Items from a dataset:
========================================================================

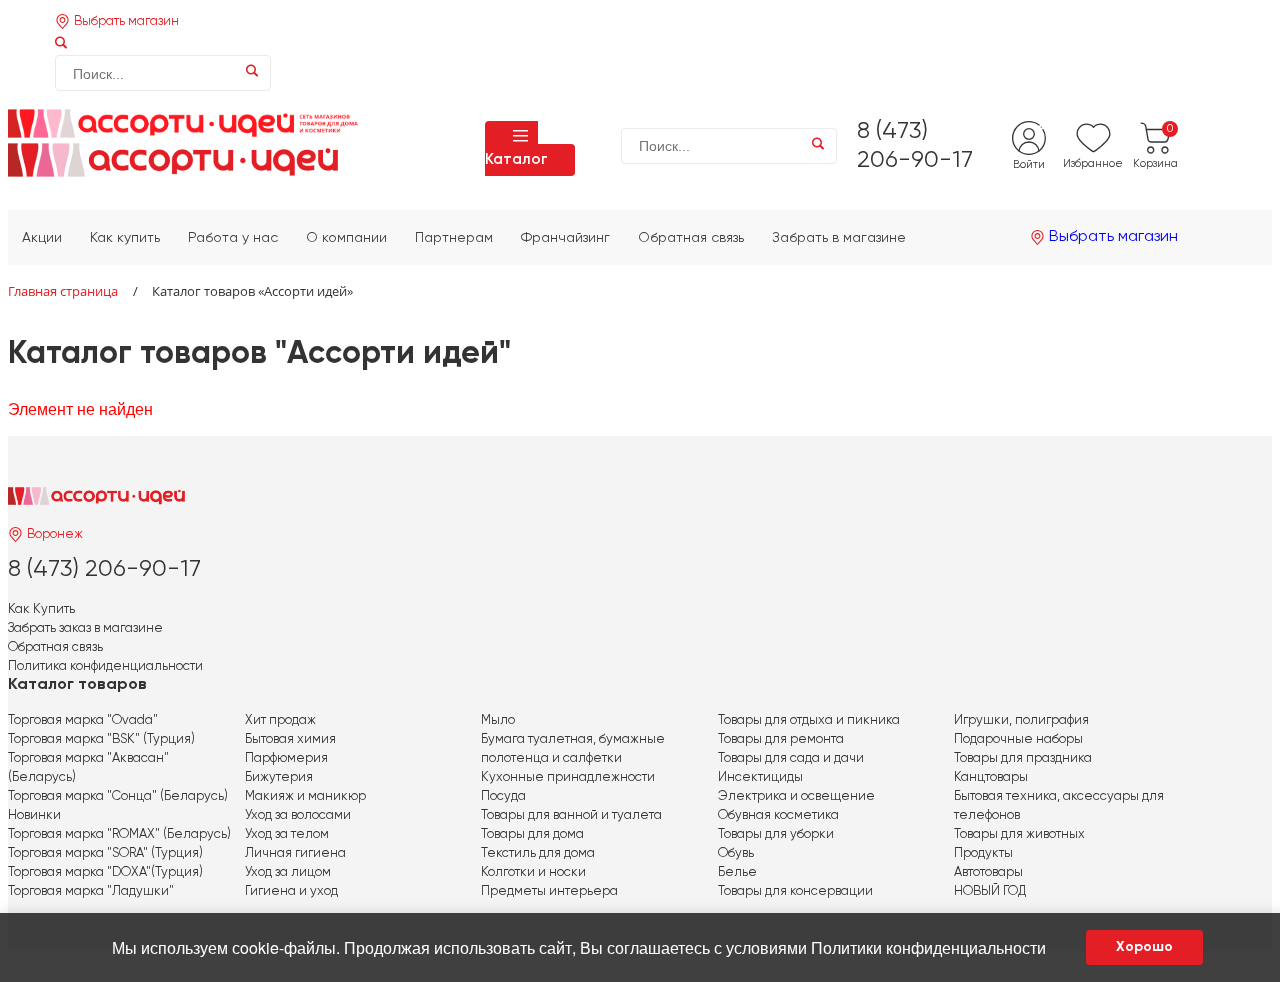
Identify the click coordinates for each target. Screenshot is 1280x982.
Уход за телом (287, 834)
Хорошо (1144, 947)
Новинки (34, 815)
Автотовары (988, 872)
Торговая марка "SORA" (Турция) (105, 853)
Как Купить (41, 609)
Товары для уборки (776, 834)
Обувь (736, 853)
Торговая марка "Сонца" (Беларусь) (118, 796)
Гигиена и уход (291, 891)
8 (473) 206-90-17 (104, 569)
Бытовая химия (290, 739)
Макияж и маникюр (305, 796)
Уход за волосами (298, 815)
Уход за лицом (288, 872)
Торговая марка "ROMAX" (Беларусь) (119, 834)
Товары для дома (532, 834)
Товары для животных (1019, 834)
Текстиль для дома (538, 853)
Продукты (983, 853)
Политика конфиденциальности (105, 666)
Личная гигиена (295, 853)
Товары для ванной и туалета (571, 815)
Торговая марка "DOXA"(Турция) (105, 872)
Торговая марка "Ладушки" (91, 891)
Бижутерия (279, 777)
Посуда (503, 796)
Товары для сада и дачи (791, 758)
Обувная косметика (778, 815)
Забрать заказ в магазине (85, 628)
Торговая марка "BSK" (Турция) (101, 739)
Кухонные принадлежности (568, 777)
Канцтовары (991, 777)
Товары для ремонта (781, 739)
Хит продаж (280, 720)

========================================================================

# [AIM OF THE TASK]
In the copy, keep every line of the data above exactly and drop each picture.

# [WRITTEN RESPONSE]
Identify the click coordinates for each target. Screenshot is 1280x982.
Уход за телом (287, 834)
Хорошо (1144, 947)
Новинки (34, 815)
Автотовары (988, 872)
Торговая марка "SORA" (Турция) (105, 853)
Как Купить (41, 609)
Товары для уборки (776, 834)
Обувь (736, 853)
Торговая марка "Сонца" (Беларусь) (118, 796)
Гигиена и уход (291, 891)
8 (473) 206-90-17 (104, 569)
Бытовая химия (290, 739)
Макияж и маникюр (305, 796)
Уход за волосами (298, 815)
Уход за лицом (288, 872)
Торговая марка "ROMAX" (Беларусь) (119, 834)
Товары для дома (532, 834)
Товары для животных (1019, 834)
Текстиль для дома (538, 853)
Продукты (983, 853)
Политика конфиденциальности (105, 666)
Личная гигиена (295, 853)
Товары для ванной и туалета (571, 815)
Торговая марка "DOXA"(Турция) (105, 872)
Торговая марка "Ладушки" (91, 891)
Бижутерия (279, 777)
Посуда (503, 796)
Товары для сада и дачи (791, 758)
Обувная косметика (778, 815)
Забрать заказ в магазине (85, 628)
Торговая марка "BSK" (Турция) (101, 739)
Кухонные принадлежности (568, 777)
Канцтовары (991, 777)
Товары для ремонта (781, 739)
Хит продаж (280, 720)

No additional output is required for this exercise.